• Exercise aim: Please repeat every record below exactly as written, but leave out the pictures.

Data entries:

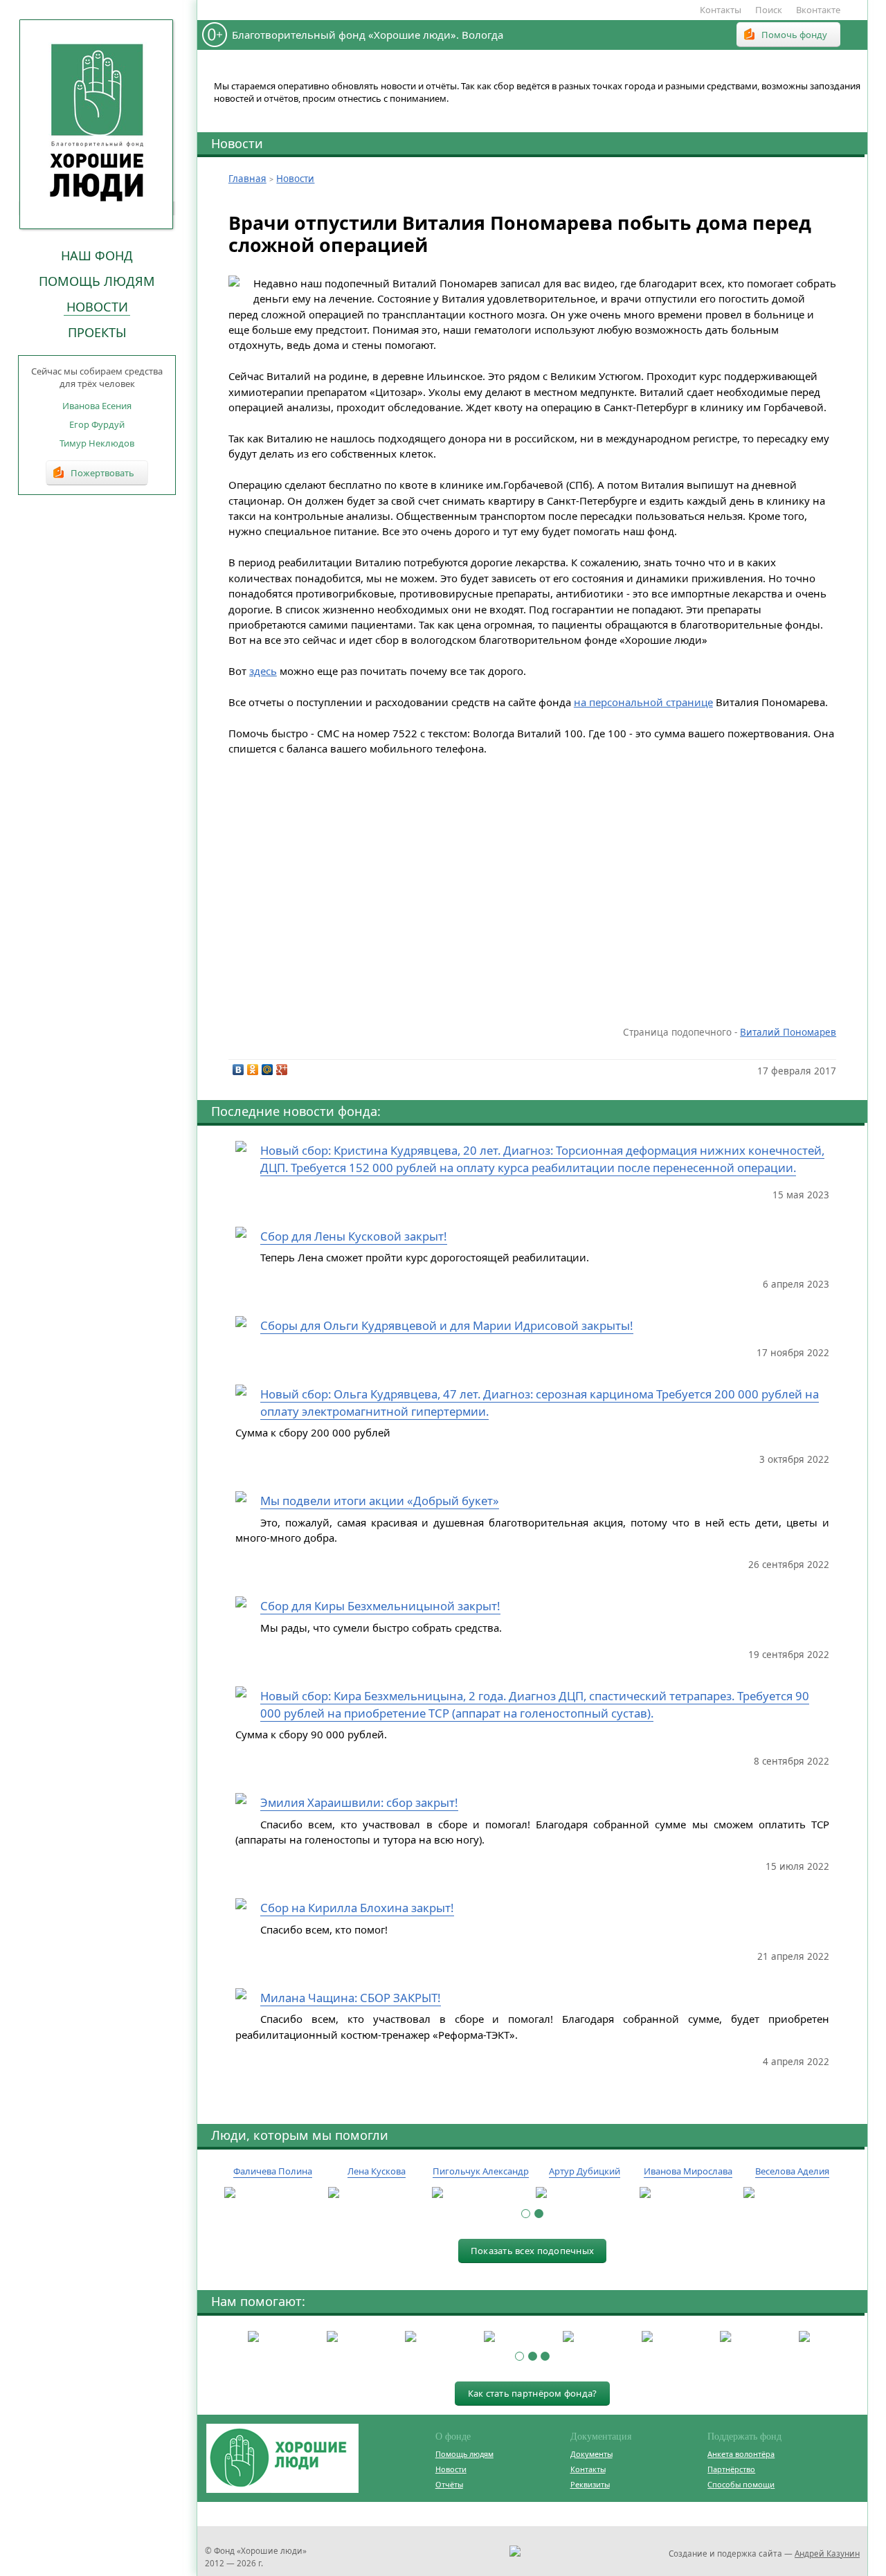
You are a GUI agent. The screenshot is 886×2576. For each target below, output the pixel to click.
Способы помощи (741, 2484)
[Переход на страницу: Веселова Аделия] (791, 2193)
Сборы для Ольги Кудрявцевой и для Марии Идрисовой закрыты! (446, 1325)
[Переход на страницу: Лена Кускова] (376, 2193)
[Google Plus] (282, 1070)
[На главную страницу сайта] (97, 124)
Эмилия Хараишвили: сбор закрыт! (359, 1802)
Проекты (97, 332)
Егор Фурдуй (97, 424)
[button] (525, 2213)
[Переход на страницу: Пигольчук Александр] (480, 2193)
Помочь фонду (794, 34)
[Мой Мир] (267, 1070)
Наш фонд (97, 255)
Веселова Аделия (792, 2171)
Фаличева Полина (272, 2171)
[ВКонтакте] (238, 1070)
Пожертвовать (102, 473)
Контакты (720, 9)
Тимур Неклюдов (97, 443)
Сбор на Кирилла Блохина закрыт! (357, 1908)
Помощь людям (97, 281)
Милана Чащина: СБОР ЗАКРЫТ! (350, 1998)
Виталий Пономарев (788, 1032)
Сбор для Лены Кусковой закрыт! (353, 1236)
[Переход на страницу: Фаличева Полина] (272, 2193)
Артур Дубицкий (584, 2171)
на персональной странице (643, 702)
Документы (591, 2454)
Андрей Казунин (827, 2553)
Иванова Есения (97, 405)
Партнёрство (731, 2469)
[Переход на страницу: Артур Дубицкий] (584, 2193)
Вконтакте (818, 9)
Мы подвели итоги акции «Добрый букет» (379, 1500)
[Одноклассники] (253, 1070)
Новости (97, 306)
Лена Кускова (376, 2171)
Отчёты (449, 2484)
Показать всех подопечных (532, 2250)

• Written solution:
You are a GUI agent. The screenshot is 886×2576. For each target below, output the pixel to click.
Способы помощи (741, 2484)
[Переход на страницу: Веселова Аделия] (791, 2193)
Сборы для Ольги Кудрявцевой и для Марии Идрисовой закрыты! (446, 1325)
[Переход на страницу: Лена Кускова] (376, 2193)
[Google Plus] (282, 1070)
[На главную страницу сайта] (97, 124)
Эмилия Хараишвили: сбор закрыт! (359, 1802)
Проекты (97, 332)
Егор Фурдуй (97, 424)
[button] (525, 2213)
[Переход на страницу: Пигольчук Александр] (480, 2193)
Помочь фонду (794, 34)
[Мой Мир] (267, 1070)
Наш фонд (97, 255)
Веселова Аделия (792, 2171)
Фаличева Полина (272, 2171)
[ВКонтакте] (238, 1070)
Пожертвовать (102, 473)
Контакты (720, 9)
Тимур Неклюдов (97, 443)
Сбор на Кирилла Блохина закрыт! (357, 1908)
Помощь людям (97, 281)
Милана Чащина: СБОР ЗАКРЫТ! (350, 1998)
Виталий Пономарев (788, 1032)
Сбор для Лены Кусковой закрыт! (353, 1236)
[Переход на страницу: Фаличева Полина] (272, 2193)
Артур Дубицкий (584, 2171)
на персональной странице (643, 702)
Документы (591, 2454)
Андрей Казунин (827, 2553)
Иванова Есения (97, 405)
Партнёрство (731, 2469)
[Переход на страницу: Артур Дубицкий] (584, 2193)
Вконтакте (818, 9)
Мы подвели итоги акции «Добрый букет» (379, 1500)
[Одноклассники] (253, 1070)
Новости (97, 306)
Лена Кускова (376, 2171)
Отчёты (449, 2484)
Показать всех подопечных (532, 2250)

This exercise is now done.